(Pixel coordinate grounding data)
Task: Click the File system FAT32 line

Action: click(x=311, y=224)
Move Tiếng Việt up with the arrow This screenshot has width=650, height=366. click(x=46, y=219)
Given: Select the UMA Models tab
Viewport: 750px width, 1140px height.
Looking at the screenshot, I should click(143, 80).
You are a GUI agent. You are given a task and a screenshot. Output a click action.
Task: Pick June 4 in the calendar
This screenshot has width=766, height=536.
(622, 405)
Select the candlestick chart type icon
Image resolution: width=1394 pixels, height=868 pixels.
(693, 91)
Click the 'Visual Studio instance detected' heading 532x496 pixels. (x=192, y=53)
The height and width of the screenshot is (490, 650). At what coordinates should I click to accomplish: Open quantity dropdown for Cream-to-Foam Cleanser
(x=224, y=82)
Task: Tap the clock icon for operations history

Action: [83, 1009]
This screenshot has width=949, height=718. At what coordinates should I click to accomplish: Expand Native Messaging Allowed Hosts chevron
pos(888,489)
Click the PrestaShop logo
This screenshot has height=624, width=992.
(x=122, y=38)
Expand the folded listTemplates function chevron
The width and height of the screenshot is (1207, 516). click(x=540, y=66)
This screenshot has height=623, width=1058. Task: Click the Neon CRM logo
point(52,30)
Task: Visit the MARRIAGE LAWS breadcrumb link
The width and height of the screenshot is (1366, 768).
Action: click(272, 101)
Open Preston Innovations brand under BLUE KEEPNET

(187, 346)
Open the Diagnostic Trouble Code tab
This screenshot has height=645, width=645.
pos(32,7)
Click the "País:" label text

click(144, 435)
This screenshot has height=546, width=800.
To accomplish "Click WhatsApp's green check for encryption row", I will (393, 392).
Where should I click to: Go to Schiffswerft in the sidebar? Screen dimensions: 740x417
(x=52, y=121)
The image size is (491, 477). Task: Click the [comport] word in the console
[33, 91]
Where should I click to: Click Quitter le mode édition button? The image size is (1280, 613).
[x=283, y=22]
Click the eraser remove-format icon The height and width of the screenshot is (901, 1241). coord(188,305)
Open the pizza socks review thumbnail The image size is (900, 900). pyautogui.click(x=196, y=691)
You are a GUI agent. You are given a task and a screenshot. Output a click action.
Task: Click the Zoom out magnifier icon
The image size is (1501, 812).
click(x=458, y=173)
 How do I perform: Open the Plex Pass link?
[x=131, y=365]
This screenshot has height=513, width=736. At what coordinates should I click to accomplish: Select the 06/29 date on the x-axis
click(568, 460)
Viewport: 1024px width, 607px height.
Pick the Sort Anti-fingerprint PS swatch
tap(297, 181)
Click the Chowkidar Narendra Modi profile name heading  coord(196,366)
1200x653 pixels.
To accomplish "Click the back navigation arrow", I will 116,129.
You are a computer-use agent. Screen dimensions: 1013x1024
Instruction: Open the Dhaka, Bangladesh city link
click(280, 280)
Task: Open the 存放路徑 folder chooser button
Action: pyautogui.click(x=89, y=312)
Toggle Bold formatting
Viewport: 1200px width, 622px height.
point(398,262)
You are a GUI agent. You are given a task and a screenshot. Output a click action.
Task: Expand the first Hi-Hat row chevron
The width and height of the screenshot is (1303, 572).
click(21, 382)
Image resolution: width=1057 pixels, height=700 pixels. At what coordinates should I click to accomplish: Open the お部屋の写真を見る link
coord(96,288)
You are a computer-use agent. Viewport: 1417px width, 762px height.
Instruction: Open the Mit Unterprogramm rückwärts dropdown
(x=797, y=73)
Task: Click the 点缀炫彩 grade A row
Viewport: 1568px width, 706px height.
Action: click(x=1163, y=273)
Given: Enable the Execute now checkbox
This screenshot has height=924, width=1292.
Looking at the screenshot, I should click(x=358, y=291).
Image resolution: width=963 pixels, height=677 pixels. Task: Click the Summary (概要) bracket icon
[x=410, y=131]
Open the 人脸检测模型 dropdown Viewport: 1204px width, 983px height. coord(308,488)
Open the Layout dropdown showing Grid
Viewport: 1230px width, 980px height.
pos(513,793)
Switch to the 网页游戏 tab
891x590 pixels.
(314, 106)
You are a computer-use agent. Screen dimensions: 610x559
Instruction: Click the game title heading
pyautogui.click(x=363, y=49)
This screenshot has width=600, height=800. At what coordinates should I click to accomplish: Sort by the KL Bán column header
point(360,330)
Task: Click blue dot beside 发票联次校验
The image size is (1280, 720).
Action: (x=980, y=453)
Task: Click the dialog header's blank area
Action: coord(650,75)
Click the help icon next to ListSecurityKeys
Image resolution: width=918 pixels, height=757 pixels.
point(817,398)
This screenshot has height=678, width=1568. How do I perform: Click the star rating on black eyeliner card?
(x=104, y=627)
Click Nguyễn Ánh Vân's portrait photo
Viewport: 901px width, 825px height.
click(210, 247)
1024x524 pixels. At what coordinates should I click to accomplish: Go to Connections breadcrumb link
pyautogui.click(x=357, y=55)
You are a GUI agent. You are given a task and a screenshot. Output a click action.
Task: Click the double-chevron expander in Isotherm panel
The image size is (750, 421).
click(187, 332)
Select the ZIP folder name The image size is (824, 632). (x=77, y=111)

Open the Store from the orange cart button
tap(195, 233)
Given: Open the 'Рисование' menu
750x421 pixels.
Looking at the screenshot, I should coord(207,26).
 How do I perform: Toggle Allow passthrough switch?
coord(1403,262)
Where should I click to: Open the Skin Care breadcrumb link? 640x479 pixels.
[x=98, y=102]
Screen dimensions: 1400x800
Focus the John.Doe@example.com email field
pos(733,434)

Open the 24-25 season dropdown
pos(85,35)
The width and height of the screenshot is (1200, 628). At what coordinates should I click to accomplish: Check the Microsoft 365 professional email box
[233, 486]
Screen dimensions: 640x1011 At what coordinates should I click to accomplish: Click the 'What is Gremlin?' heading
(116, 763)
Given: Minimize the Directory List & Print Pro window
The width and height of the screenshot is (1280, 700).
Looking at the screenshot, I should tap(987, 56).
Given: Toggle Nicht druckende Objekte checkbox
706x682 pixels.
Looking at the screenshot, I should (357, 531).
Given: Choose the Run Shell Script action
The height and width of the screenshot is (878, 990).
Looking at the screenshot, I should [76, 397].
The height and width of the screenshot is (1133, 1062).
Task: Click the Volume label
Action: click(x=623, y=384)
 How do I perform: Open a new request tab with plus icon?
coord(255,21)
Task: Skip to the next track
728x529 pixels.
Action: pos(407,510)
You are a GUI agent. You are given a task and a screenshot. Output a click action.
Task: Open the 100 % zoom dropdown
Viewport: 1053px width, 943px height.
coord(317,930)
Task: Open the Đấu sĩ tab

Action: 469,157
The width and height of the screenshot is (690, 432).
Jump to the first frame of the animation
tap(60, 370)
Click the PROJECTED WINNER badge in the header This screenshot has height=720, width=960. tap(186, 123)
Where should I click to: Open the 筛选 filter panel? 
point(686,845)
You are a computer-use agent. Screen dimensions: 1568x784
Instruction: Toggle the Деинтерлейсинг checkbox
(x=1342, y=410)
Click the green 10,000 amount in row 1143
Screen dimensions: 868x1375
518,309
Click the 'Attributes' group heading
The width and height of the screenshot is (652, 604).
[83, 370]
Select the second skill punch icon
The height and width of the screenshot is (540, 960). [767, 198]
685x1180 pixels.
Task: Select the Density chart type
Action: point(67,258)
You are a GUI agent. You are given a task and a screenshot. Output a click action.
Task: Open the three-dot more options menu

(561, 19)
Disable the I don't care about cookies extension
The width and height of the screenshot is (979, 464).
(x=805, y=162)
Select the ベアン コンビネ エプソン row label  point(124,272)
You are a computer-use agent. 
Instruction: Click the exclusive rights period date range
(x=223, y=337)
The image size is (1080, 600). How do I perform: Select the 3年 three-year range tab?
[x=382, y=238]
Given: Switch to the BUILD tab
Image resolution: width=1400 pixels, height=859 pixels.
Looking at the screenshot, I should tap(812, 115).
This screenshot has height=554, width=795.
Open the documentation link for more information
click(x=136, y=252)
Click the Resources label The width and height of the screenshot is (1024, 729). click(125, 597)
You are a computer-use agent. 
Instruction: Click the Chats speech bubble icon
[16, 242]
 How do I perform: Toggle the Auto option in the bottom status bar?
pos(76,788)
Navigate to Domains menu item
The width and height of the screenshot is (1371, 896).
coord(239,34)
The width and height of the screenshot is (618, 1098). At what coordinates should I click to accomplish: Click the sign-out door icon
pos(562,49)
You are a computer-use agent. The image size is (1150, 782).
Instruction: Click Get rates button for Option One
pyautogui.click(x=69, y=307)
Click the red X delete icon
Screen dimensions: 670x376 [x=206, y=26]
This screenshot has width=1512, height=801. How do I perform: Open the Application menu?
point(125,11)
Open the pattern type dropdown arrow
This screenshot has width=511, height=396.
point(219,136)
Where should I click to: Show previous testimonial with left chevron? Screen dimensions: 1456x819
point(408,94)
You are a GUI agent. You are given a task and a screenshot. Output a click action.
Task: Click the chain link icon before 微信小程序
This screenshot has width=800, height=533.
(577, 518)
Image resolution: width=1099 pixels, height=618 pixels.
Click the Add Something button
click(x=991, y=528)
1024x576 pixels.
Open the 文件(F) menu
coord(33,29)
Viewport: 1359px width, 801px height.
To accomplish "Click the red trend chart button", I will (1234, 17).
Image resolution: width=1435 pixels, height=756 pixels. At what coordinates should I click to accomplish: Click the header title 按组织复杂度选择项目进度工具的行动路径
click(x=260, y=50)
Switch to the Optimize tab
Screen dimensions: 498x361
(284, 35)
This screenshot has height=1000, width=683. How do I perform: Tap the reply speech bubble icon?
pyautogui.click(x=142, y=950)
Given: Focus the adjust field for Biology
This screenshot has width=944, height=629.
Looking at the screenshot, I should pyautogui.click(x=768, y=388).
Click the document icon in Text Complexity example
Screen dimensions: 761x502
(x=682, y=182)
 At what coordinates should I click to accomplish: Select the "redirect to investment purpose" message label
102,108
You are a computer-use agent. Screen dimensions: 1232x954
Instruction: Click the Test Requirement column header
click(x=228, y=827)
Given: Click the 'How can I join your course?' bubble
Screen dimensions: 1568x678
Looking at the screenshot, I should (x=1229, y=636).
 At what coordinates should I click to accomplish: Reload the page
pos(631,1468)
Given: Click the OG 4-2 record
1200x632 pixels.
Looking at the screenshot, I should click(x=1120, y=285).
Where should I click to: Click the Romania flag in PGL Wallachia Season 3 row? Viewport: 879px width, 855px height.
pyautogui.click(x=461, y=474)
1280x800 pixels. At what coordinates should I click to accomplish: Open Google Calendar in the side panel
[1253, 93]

Exercise: Only the lines above starting with the one with "Task: Click the 点缀炫彩 grade A row" and going through the one with "Open the 人脸检测模型" are to be copied, word for word and with both ends kept.

Completed task:
Task: Click the 点缀炫彩 grade A row
Viewport: 1568px width, 706px height.
Action: click(x=1163, y=273)
Given: Enable the Execute now checkbox
This screenshot has height=924, width=1292.
Looking at the screenshot, I should click(x=358, y=291).
Image resolution: width=963 pixels, height=677 pixels. Task: Click the Summary (概要) bracket icon
[x=410, y=131]
Open the 人脸检测模型 dropdown Viewport: 1204px width, 983px height. coord(308,488)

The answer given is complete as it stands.